Work task: For each statement, say yes or no as to whether it agrees with the article on the coronavirus and weather, and quote the deciding words: (a) The Sun Yat-sen University study found the virus highly sensitive to high temperature. (b) That study advises colder regions to loosen their control measures. (c) The study involving Marc Lipsitch found sustained transmission possible only in humid conditions.

Document section:
On Sunday (8 March), South China Morning Post (SCMP) published a story regarding a study conducted by a team of researchers at Sun Yat-sen University in Guangzhou, the capital of south China’s Guangdong province.
The article notes that the researchers sought out to determine how the spread of the new coronavirus might be affected by changes in season and temperature.
Results from the study revealed that the “virus is highly sensitive to high temperature”, which could prevent it from spreading in warmer countries, while the opposite appeared to be true in colder climes.
Therefore, the study cautions that countries and regions which are in colder regions and experience low temperatures should exercise stricter control measures to combat the infectious disease.
Meanwhile, another study by researchers and epidemiologists like Marc Lipsitch from Harvard’s T.H. Chan School of Public Health, revealed that sustained transmission of the coronavirus and the rapid growth in infections was possible in a range of humidity conditions, said SCMP.
This would encompass both cold and dry provinces in China as well as tropical locations such as the Guangxi Zhuang, an autonomous region in the far south of the country, as well as countries like Singapore.

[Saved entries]
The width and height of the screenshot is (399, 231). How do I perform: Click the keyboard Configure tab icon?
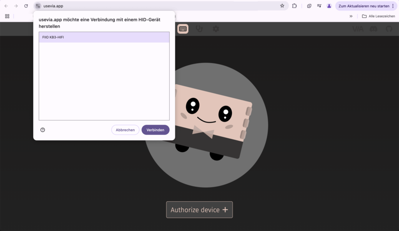[183, 29]
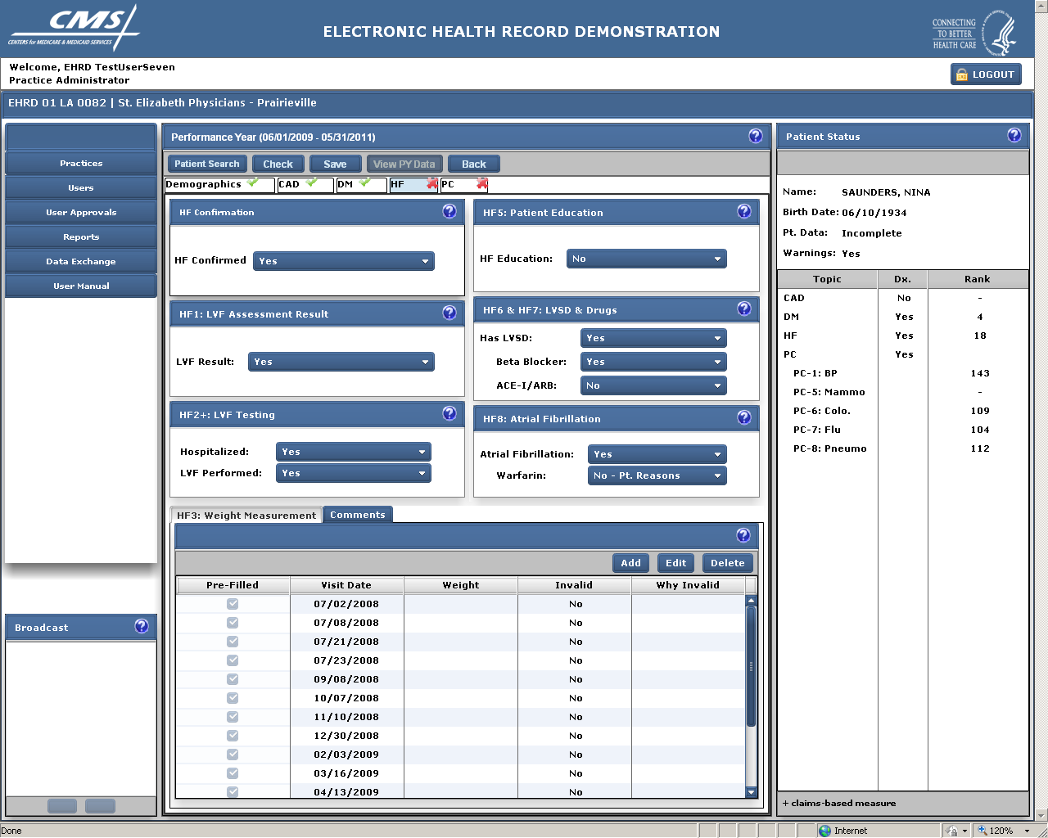Open Data Exchange in the sidebar
The height and width of the screenshot is (838, 1048).
81,262
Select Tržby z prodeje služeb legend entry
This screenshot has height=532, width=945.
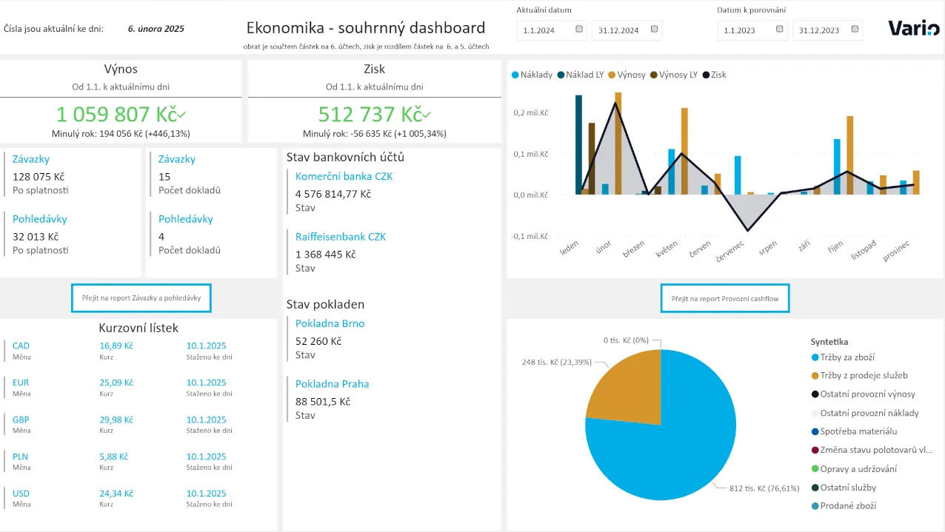pyautogui.click(x=863, y=376)
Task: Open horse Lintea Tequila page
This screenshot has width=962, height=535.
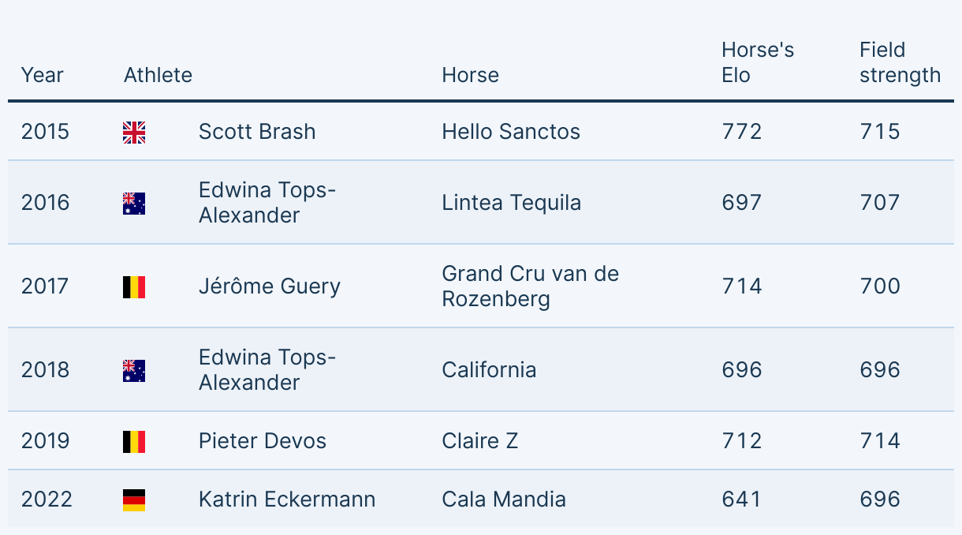Action: pos(512,203)
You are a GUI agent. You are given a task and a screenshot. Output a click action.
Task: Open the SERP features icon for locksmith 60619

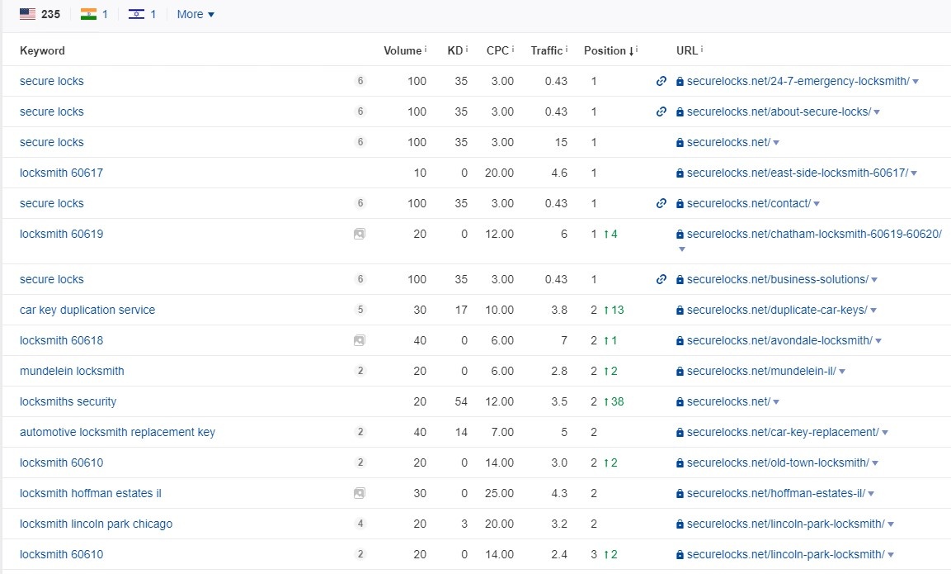[359, 234]
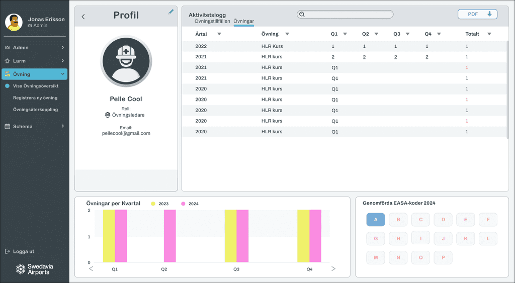
Task: Open the Totalt column sort dropdown
Action: coord(489,34)
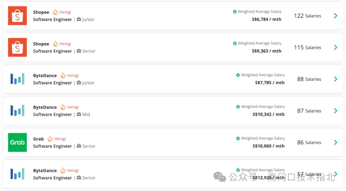Click the S$10,342 / mth salary figure

point(268,114)
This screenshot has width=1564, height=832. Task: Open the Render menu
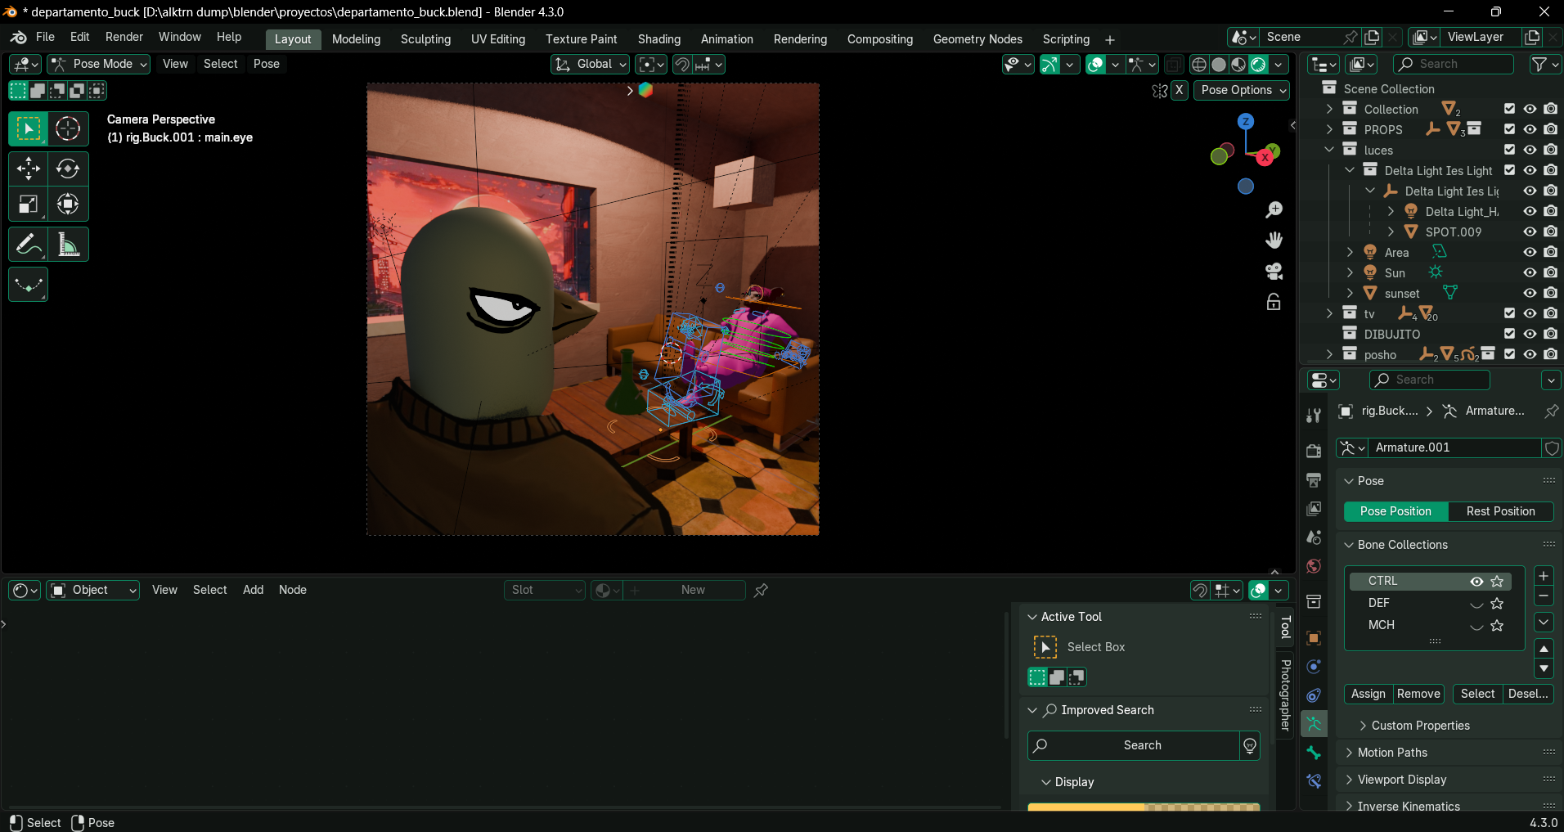pos(124,37)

Your response:
(a) Yes: "virus is highly sensitive to high temperature"
(b) No: "should exercise stricter control measures"
(c) No: "was possible in a range of humidity conditions"